Заныло у Пашки сердце, будто тонкой проволокой перетянули его крест-накрест. Впервые с ним это было. Но не испугался Кондрашов. Вздохнул поглубже, развел плечи — отпустило…
Вот и все. Вот и все проблемы.
Он был уже там. Где его солдаты, его товарищи…
Они стояли на перроне.
Она смотрела на его лицо. Ей хотелось заплакать, навзрыд, по-бабьи. Но она сдерживала себя. Она умела владеть собой…
— У меня скоро отпуск. Я приеду к тебе.
— Там пограничная зона. Нужен вызов.
— Вызови меня, пожалуйста. Очень тебя прошу…
Из открытого окна электрички старший лейтенант Кондрашов глянул назад и увидел, как стремительно удаляется этот маленький зеленый городок, этот небольшой клочок огромной земли, на котором он провел детство, ощутил себя человеком и вот теперь… познал любовь. И он подумал, что сделает все, чтобы никакая темная сила не омрачила покой и счастье этого городка, этой земли… Родной земли…
С океанской стороны шла высокая, пенистая волна, и, спасаясь от ее могучей силы, липло почти к самому берегу рыболовецкое суденышко.
Оно изрядно надоело пограничникам островной заставы. Капитан Новиков в который раз поднялся на наблюдательную вышку.
— Признаков нарушения государственной границы не обнаружено, — с подчеркнутой лихостью доложил ему ефрейтор Мухин и, понимая интерес командира, уже доверительно добавил: — «Рыбачок» этот… все тут… бултыхается.
— Да-а-а… — медленно протянул начальник заставы так, что сразу и не поймешь: соглашается он или задает вопрос.

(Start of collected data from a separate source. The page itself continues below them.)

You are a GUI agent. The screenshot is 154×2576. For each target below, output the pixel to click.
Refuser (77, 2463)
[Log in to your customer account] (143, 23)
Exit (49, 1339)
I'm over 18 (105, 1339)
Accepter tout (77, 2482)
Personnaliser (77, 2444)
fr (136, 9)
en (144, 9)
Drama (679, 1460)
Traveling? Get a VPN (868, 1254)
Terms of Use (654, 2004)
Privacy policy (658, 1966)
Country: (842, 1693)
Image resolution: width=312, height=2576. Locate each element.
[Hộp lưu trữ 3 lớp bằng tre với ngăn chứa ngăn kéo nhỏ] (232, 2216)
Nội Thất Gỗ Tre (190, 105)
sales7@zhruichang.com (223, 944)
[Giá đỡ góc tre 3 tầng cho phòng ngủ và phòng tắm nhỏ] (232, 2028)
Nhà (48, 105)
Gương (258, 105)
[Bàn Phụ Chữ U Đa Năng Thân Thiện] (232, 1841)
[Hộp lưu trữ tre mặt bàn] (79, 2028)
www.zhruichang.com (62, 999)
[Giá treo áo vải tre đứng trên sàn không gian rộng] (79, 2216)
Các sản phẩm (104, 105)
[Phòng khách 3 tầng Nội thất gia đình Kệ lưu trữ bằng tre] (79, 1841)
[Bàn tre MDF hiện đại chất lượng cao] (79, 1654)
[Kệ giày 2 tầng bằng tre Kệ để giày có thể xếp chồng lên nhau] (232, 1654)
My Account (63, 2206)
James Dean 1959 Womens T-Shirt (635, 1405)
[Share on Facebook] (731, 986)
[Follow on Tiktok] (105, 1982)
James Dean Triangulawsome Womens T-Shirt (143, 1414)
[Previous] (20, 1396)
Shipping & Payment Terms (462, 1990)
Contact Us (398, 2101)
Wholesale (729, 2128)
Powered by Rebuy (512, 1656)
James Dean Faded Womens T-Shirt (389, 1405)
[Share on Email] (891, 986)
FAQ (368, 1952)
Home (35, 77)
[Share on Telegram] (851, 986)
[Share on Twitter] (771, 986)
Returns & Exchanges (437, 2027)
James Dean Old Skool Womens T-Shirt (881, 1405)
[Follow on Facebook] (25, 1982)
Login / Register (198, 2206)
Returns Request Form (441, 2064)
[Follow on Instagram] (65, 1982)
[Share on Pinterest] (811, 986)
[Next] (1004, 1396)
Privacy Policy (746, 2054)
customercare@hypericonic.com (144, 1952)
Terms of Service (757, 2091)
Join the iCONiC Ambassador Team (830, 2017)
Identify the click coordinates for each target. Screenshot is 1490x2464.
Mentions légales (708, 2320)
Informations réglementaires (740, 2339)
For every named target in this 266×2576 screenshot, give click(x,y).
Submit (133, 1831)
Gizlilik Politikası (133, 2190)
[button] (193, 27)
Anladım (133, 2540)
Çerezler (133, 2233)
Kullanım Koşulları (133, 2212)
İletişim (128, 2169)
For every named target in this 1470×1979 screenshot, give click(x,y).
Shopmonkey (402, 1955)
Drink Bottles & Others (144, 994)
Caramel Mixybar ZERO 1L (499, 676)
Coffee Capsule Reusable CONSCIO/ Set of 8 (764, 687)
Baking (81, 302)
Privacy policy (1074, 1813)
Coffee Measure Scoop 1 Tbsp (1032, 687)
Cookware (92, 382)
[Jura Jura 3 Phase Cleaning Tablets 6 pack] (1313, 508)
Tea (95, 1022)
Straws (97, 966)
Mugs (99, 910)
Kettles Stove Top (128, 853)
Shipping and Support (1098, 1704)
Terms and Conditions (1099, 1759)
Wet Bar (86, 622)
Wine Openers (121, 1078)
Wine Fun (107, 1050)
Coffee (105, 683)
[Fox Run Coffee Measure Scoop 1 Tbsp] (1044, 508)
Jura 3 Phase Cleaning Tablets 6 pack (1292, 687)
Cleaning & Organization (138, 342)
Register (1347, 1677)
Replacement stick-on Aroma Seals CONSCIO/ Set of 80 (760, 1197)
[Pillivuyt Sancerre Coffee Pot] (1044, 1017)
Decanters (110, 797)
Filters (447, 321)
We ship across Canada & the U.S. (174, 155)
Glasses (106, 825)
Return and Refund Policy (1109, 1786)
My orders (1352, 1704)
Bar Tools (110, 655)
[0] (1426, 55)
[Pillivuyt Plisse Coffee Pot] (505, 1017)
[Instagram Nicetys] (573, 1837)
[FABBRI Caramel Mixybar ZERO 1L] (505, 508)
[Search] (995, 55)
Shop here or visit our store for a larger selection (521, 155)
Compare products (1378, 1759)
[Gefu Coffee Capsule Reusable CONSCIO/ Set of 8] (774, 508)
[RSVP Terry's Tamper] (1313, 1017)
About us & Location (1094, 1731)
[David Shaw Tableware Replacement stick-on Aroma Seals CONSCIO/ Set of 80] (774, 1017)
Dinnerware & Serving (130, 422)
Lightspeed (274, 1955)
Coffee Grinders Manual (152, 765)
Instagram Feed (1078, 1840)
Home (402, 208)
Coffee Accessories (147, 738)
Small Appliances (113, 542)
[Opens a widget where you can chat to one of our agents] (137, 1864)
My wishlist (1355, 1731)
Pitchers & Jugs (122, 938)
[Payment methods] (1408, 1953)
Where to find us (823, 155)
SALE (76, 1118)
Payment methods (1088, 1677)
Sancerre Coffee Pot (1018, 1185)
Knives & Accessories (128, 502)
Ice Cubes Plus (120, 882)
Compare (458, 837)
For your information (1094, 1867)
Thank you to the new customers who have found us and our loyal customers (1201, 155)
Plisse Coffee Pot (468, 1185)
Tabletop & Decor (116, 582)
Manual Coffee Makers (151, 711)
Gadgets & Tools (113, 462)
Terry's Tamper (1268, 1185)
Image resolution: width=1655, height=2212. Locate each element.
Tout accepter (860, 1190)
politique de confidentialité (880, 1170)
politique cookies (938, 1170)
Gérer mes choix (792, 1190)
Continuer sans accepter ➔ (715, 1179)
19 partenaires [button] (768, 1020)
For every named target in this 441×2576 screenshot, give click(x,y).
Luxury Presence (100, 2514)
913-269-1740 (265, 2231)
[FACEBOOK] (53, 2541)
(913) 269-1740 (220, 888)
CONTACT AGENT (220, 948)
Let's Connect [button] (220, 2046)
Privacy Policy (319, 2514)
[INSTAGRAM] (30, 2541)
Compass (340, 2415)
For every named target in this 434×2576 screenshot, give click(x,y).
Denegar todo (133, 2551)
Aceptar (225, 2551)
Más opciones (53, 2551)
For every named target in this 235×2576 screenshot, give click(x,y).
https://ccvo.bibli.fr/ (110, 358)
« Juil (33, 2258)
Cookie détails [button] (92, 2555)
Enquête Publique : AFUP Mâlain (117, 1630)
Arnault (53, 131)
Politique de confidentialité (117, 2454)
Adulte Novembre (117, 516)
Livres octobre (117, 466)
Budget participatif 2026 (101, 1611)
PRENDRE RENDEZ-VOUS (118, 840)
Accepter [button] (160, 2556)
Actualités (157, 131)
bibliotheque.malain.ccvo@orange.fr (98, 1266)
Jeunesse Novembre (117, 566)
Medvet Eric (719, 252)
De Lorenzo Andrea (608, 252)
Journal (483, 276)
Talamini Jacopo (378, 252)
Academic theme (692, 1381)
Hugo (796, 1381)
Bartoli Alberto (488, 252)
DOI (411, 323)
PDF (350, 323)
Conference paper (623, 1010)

Новиков прильнул к окулярам оптического прибора. Резиновая бленда была теплой — видимо, Мухин только что оторвался от нее. Шхуна, окруженная перламутровым сиянием, проявилась в кружочке объектива четко, словно на переводной картинке. Судно стояло на якоре, волны бросали его, как поплавок, на палубе никого не было.
— Что? Так и не выходят? — краешком рта спросил капитан.
— Изредка вылезают, — отозвался ефрейтор. — Посмотрят, понюхают… — Он немного помолчал, потом игриво добавил: — Турнуть бы их отсюда!
Мухин был веселым парнем, на заставе его любили — и солдаты, и офицеры, поэтому иногда ефрейтор позволял себе говорить с командиром в таком фамильярном тоне.
Но сейчас Новиков строго глянул на него и сухо произнес:
— Вы же знаете, иностранным судам разрешается в непогоду укрываться у наших островов.
— Знать-то знаю, а на нервы действует, — выдержав взгляд командира, в том же духе заявил ефрейтор.
На этот раз капитан усмехнулся.
— Продолжайте наблюдение. — Он кивнул и пошел к люку.
Ветер свистел, ударяясь о прутья вышки, тонкими, острыми струйками прорывался в рукава и за воротник куртки. Вступив на землю, Новиков еще раз глянул в даль океана и по узкой тропинке, петляющей между острыми гранитными глыбами, неторопливо пошел к заставе. По дороге он все время думал об этой шхуне. Действительно, в ее поведении было что-то необычное, настораживающее. Хотя с другой стороны, если посмотреть объективно: что тут особенного? Налетел шторм, прижал судно к берегу. Куда же ему деваться?